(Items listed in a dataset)
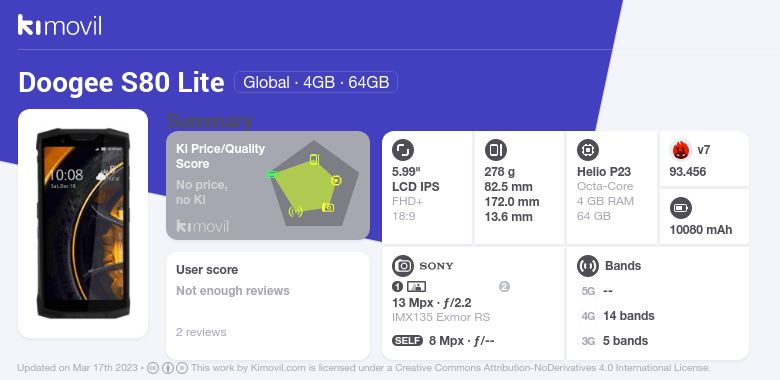The height and width of the screenshot is (380, 780).
Task: Click the battery icon above 10080 mAh
Action: 681,208
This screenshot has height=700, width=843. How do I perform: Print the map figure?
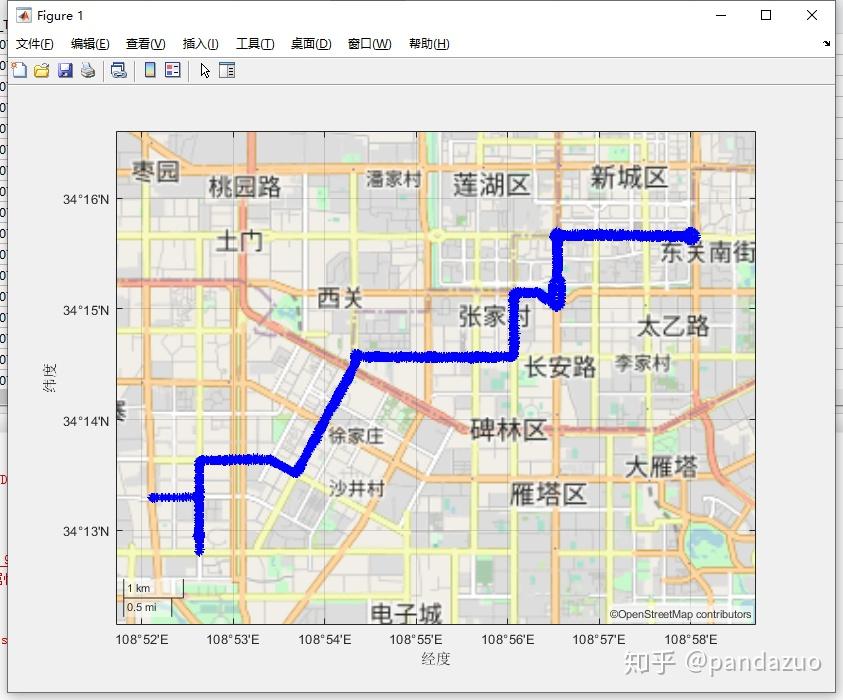click(x=88, y=70)
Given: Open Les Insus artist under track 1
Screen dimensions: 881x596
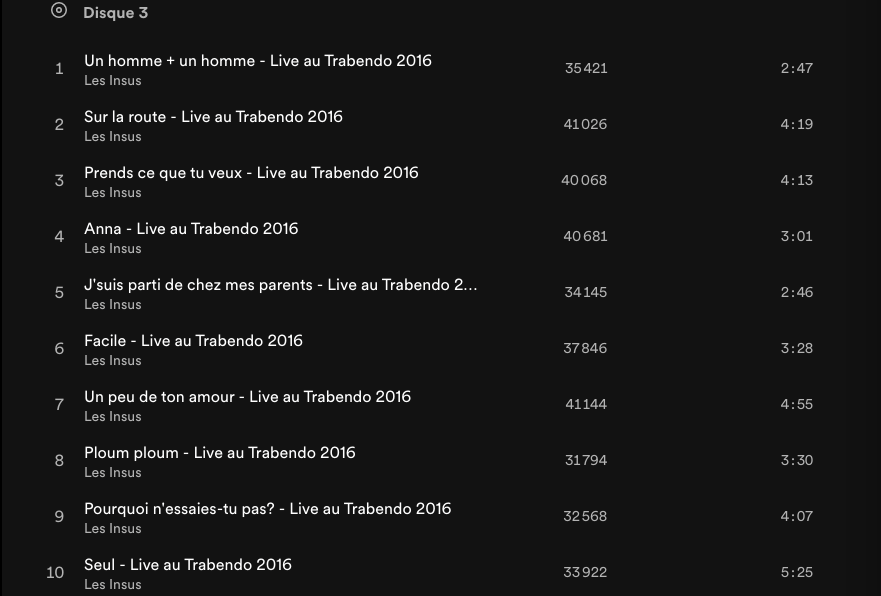Looking at the screenshot, I should coord(112,81).
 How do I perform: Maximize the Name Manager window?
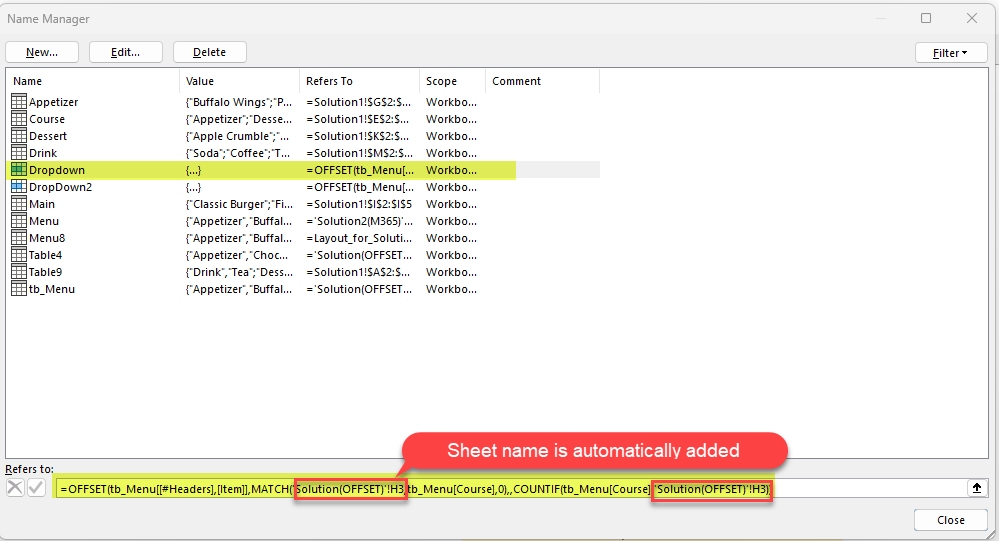pos(926,18)
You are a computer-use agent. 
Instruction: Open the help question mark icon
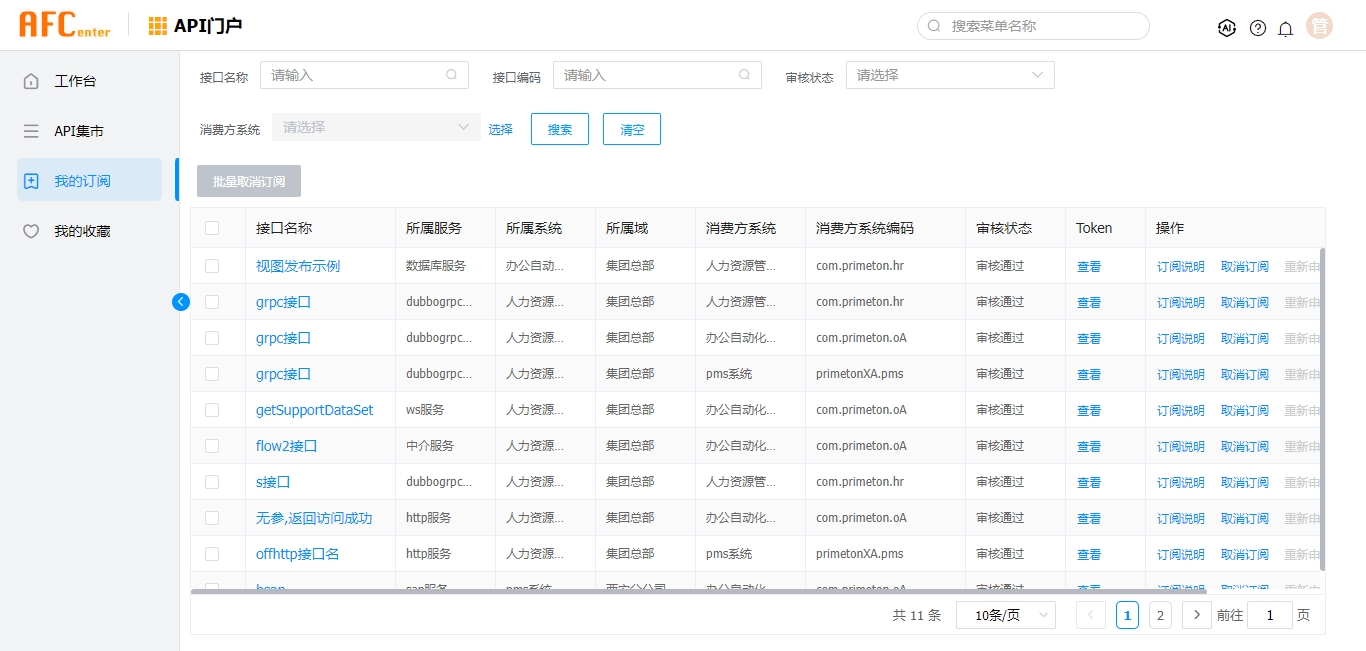coord(1258,28)
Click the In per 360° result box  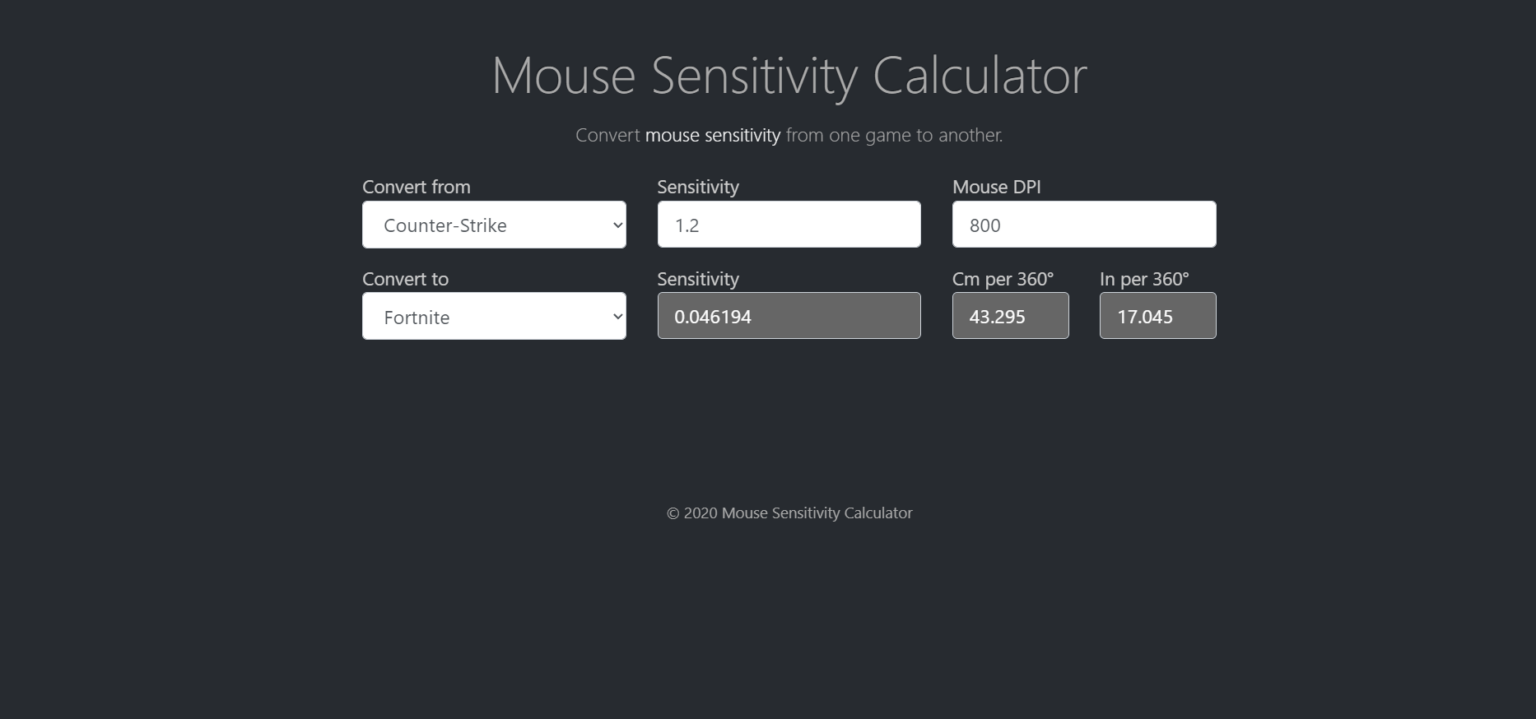click(1157, 316)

> _Problem_
Above are some records. Reproduce the lines from the one with "This screenshot has" down to the one with "You are a computer-use agent.", keeping both, and leave every picture out.

> _Expected answer_
This screenshot has height=700, width=843. How do I perform: Print the map figure?
click(x=88, y=70)
Given: Open Les Insus artist under track 1
Screen dimensions: 881x596
Looking at the screenshot, I should coord(112,81).
 How do I perform: Maximize the Name Manager window?
pos(926,18)
You are a computer-use agent. 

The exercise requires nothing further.